Part of a study which sought to see how deeply rooted is our psychological projection inherited from our ancestors when faced with a physical situation, scientists concluded that holding a knife or gun causes one to be perceived as bigger. Anthropologists consider this behavior as evidence, coupled with other studies, that backs up the idea according to which humans, like most animals, screen threats according to two basic factors – size and strength.
UCLA anthropologists asked hundreds of volunteers dispersed across the USA to evaluate the size and muscularity of four men based solely on photographs that only showed their hands holding an easily recognizable object, including a handgun and kitchen knife. They were asked to choose from various silhouettes that would best match the rest of object holder’s body, instead of inputting a rating. Various correction factors were thought out to eliminate false screenings due to stereotyping.
Study participants consistently judged pistol-packers to be taller and stronger than the men holding the other objects, even though the experiment’s four hand models basically had more or less the same hand size and didn’t possess any scars or tattoos. On average, participants judged pistol packers to be 17 percent taller and stronger than those judged to be the smallest and weakest men — the ones holding caulking guns.

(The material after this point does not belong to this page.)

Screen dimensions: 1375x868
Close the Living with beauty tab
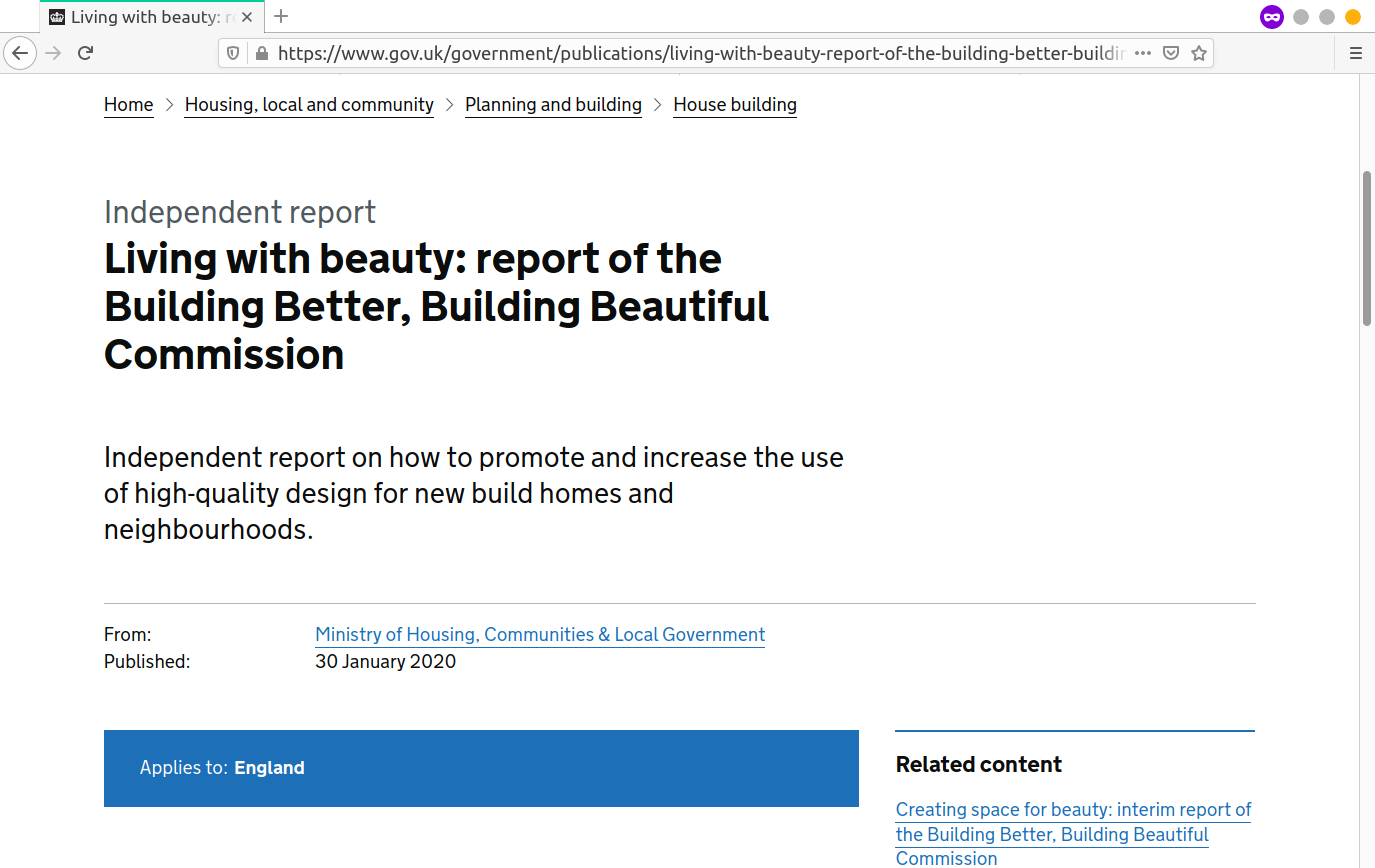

“There’s nothing about the knowledge that gun powder makes lead bullets fly through the air at damage-causing speeds that should make you think that a gun-bearer is bigger or stronger, yet you do,” said Daniel Fessler, the lead author of the study and an associate professor of anthropology at UCLA. “Danger really does loom large — in our minds.”

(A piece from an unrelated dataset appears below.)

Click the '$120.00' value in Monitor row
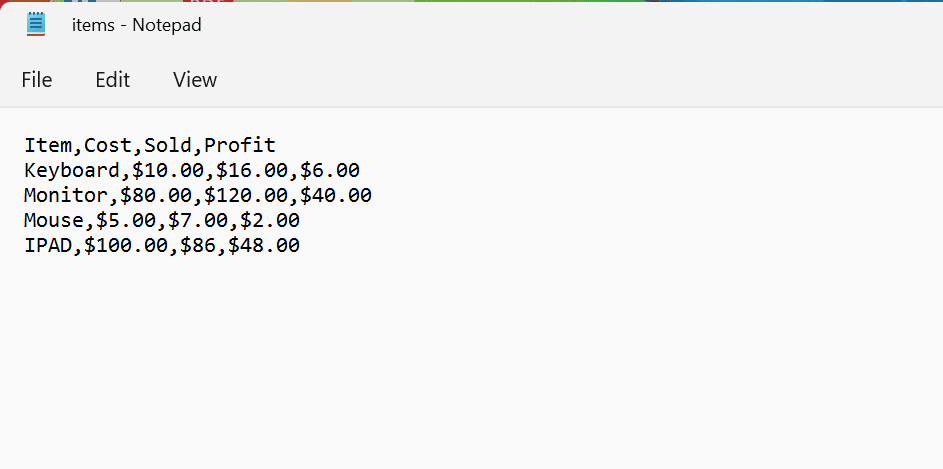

The study is part of larger project funded by the U.S. Air Force Office of Scientific Research to understand how people make decisions in situations where violent conflict is a possibility. Hopefully, this might lead to better decision-making, non-obstructed by limiting beliefs.
“We’ve isolated a capacity to assess threats in a simple way,” said Colin Holbrook, a UCLA postdoctoral scholar in anthropology and co-author of the study. “Though this capacity is very efficient, it can misguide us.”“We’re exploring how people think about the relative likelihood that they will win a conflict, and then how those thoughts affect their decisions about whether to enter into conflict,” said Fessler, whose research focuses on the biological and cultural bases of human behavior
The scientists involved in the study believe there’s an unconscious mental mechanism which translates the magnitude of a threat and adds them to the basic dimensions used by our early hominid ancestors, as well as every animal today, for sizing up adversaries – size and strength. Previous work showed that people were inclined to judge the physical strength of person based only on looking at their bodies or faces or listening to their voices. The UCLA study now adds even more weight to the fact that our race is still deeply and instinctively concerned with how strong other people are and whether or not they’re a threat, despite our somewhat vast cultural heritage.
“It’s not Dirty Harry’s or Rambo’s handgun — it’s just a kitchen knife, but it’s still deadly,” Holbrook said. “And our study subjects responded accordingly, estimating its holder to be bigger and stronger than the rest.”